Homework 3: Multidimensional Data
Due date: Wed, March 18th at 5pm EST
Jason Gao
Part 1: Exploration with Tableau (20 points)
A. What is the relationship between operating system and numbers of years of programming experience?
There does not seem to be a relationship between operation system and number of years of programming experience. In the visualization below, there is no apparent trend as programming experience increases (as we look left-to-right).
The use of percentages, rather than overall count, makes more sense because we want to see if operating system choice becomes disproportionate at different experience levels. The saturation / darkness of the color indicates how many responses fall into the mark, which is a measure of "trustworthiness" of that calculated average, since a mark with only one response might not be very trustworthy / could be highly variant from the true population average.
B. What concentrations do students who are more comfortable with programming come from?
The students who are more comfortable with programming come from concentrations like Visualization, Software Engineering, and Computer Science, which is hardly surprising.
The saturation / darkness of the color indicates how many responses fall into the mark, which is a measure of "trustworthiness" of that calculated average, since a mark with only one response might not be very trustworthy / could be highly variant from the true population average.

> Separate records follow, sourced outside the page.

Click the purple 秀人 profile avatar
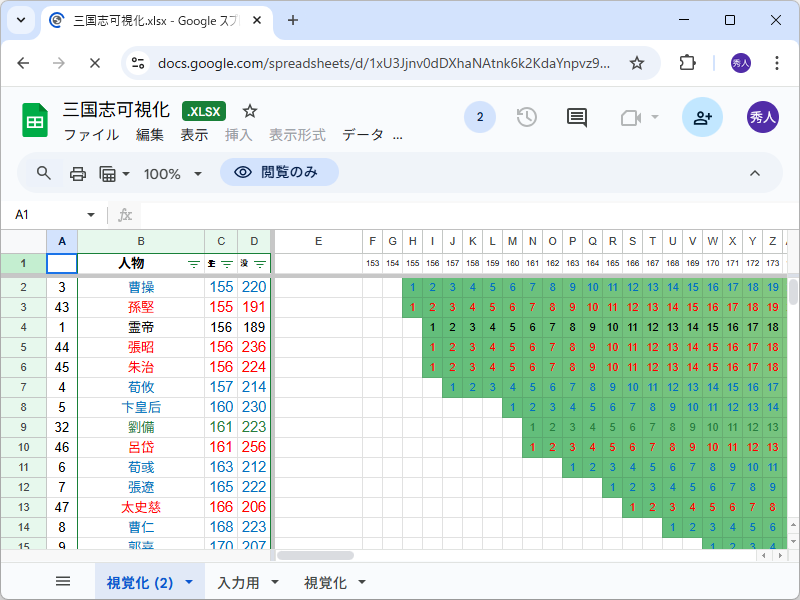The image size is (800, 600). click(763, 117)
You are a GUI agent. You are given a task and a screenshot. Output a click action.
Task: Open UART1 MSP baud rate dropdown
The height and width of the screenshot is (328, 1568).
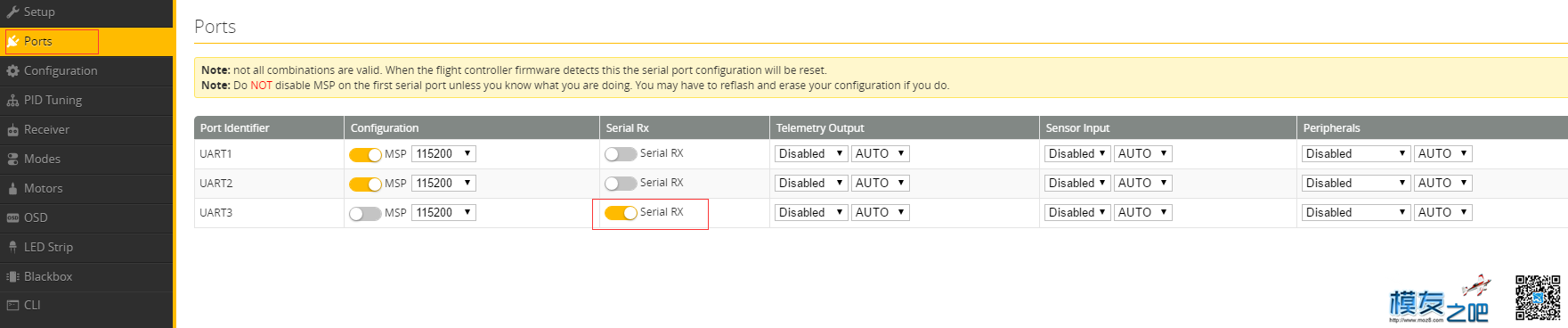[x=443, y=153]
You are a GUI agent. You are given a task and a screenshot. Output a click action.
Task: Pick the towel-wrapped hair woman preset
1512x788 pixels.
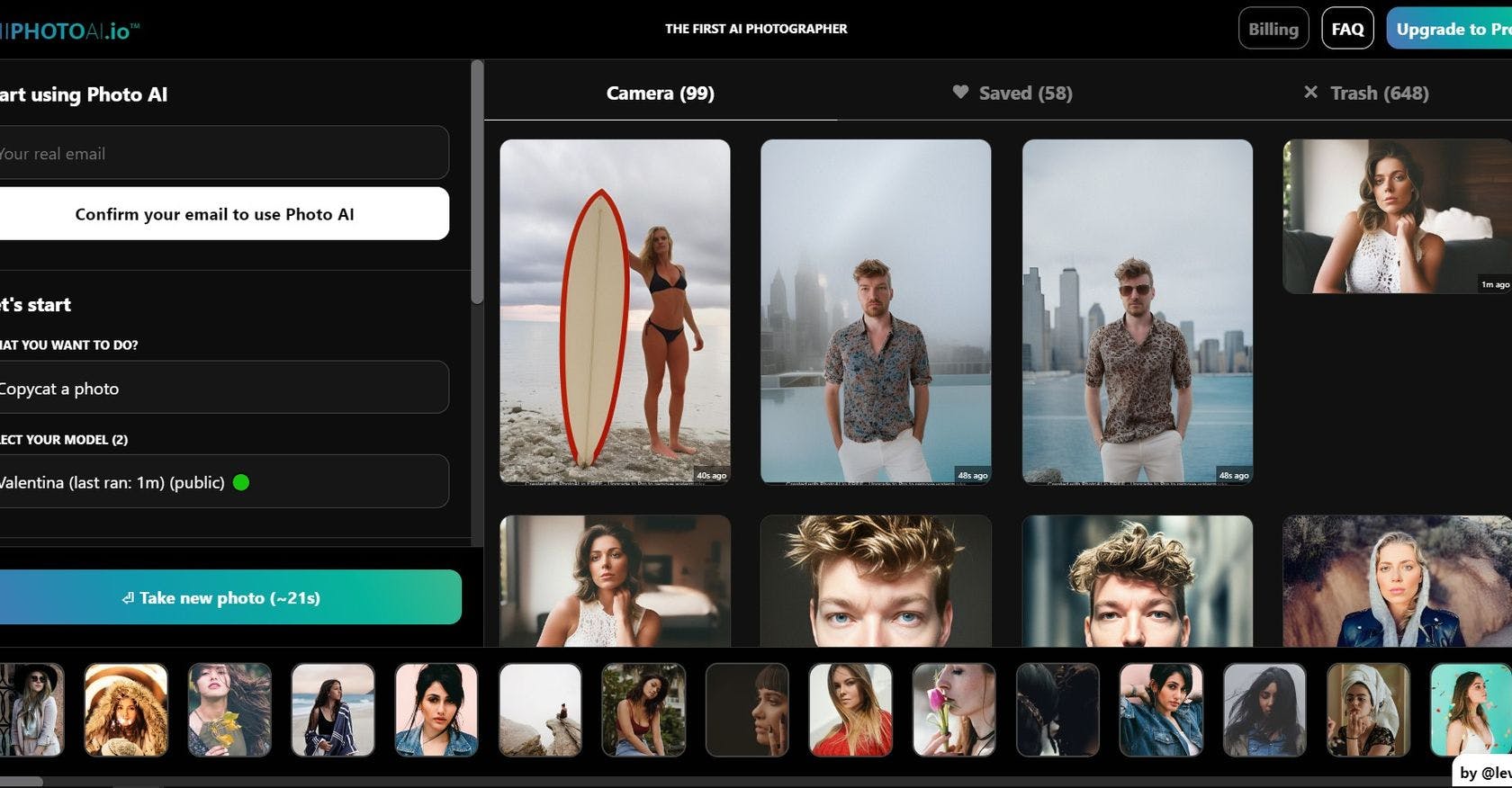point(1368,710)
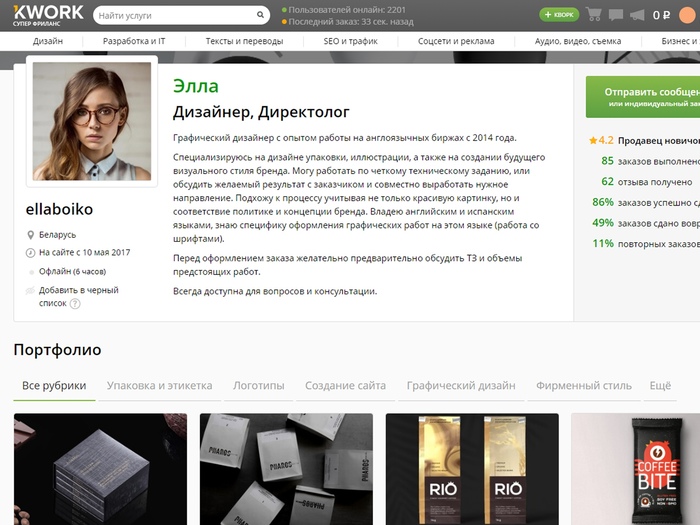Select the Упаковка и этикетка tab
Image resolution: width=700 pixels, height=525 pixels.
tap(159, 385)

C. What programming languages do experienced programmers use?
Many experienced programmers of over 3 years use Java, and to a lesser extent, C, PHP, and Ruby. We can see that while C dominates and is increasingly used during the first 3 years of experience, Java quickly takes over somewhere in the middle of 1-3 years of experience.
D. What programming languages do experienced programmers who code the most often use?

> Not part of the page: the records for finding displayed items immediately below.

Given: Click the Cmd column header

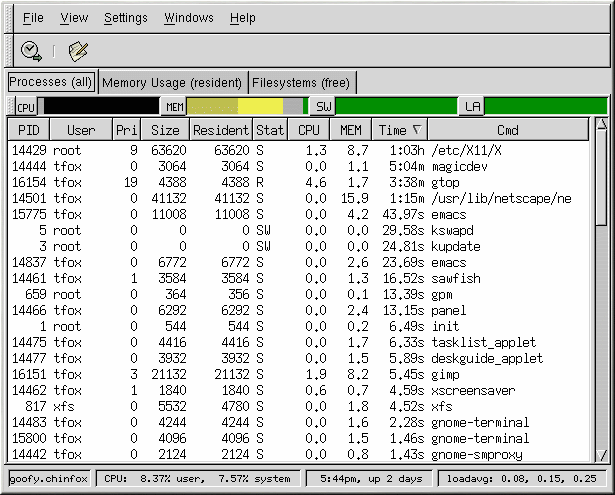Looking at the screenshot, I should coord(507,130).
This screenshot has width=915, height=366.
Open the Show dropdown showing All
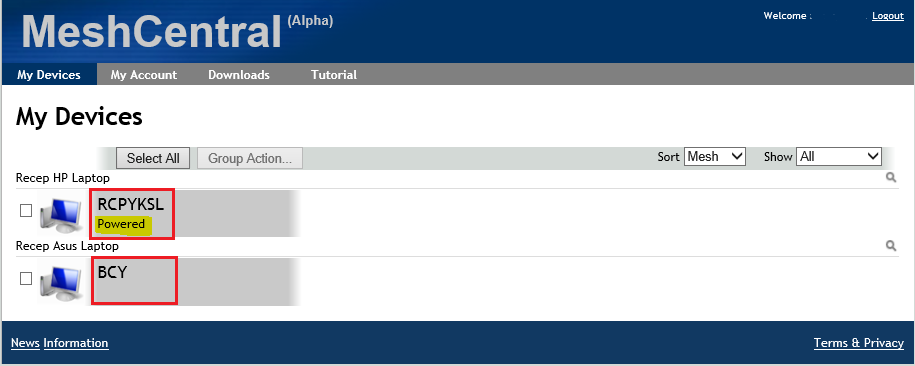coord(839,156)
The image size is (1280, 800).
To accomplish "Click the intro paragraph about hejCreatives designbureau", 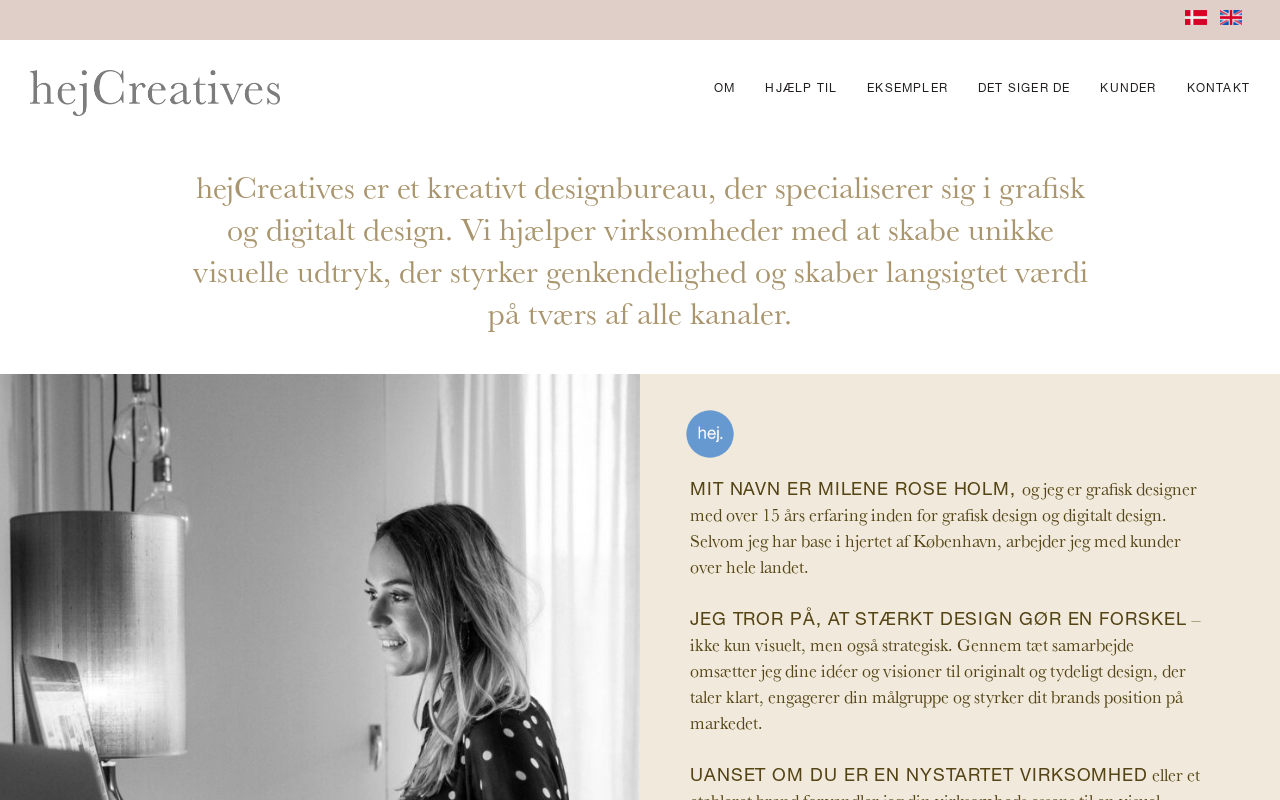I will tap(640, 251).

"Experience programmers who code the most often" was interpreted to mean programers who have been programming for over 3 years and code daily. The visualization below shows that they predominantly use Java.
E. What is the relationship between age, programming language, and programming experience?
Most distinctively, C and PHP are mostly used by younger programmers (18 to 24), while Java and HTML / CSS are mostly used by older programmers (24 to 44). Also, C enjoys an increase in popularity as experience increases, but then drops sharply compared to PHP for programmers with over 3 years of experience, while Java has a consistent inccrease in usage as experience increases.
Another interesting result is that the diversity of programming languages used increases considerably as experience increases, and seems to be independent of age. Programmers with less than 6 months of experience use only a few langauges, while the "Over 3 years" charts show a much wider range of languages used.
Part 2: Designing an Interaction (40 points)
This interaction will explore the relationship between programming experience, programming comfort level, and primary programming language.
Encodings
- Programming experience (ordinal) -> Spatial position on Y-axis
This allows users to see if there are trends going from top to bottom along the Y-axis.
- Programming comfort level (ordinal) -> Size of mark
Since there are only five comfort levels, distinguishing between the sizes of mark will be easy.
- Programming language (nominal) -> Color of mark
Because there are several programming languages, and there is no order to the languages, it makes sense to use color, which lets users differentiate between marks, but does not imply an ordering.
In this design, every data point is visible, and contributes to the running count along the x-axis. The marks themselves are bars, and size is varied by their height. I investigated the visualization with circles, but this caused spacing issues, which meant that the x-axis would not be able to be used as a running count indicator.
A color scheme was chosen that could be distinguished among easily from each other, without any one color being too vibrant or saturated, to reduce the effect of color pop. This follows the color rules and perceptual principles.
Everything is flat (no 3D) in order to keep the Lie ratio down, and to prevent distortions of data. Data-to-ink ratio was maximized by excluding unnecessary elements like borders or overly-detailed axes, or other decorations. Scales are presented, and are linearly spaced and start at the lowest possible values to avoid distortion.
The background is simple and white for the data-bearing elements, in order to maximize readability and contrast.
The interaction design process involved laying out the interface elements in Fireworks and overlaying example data points. Multiple graphics were generated to indicate states with linking / roll-overs and rest states, which were then exported to PDF. You can view the various interaction "slides" as frames within the Fireworks PNG.
Part 3: Interact With Your Classmates (40 points)
Open visualization
The interaction shows some interesting results about the data:
There is a strong relationship between programming experience and programming comfort: As experience increases (we go down the Y-Axis), the sizes of the bars increase in general (comfort).
Also, we can see that Java, Ruby, C#, and C++ are used almost exclusively by experienced and more comfortable programmers (rolling-over the Java entry in the legend shows this clearly), while SQL and BASIC are used exclusively by less experienced programmers. PHP, HTML / CSS, and C were used by programmers of all experiences and comfort levels, although there is an interesting rise from "under 6 months" to "1-3 years," and then a sharp drop in usage at "over 3 years" for C.
I was able to implement the additional feature of dynamically sorting the responses according to comfort level, or grouping responses using the same programming language together, selectable by clicking two buttons in the lower-right corner.
The final colors are actually the same colors as from Part 1, Question 5 (Tableau), since they had a very pleasing and distinguishable color set. ColorBrewer yielded a color set with a very hard to see "yellow."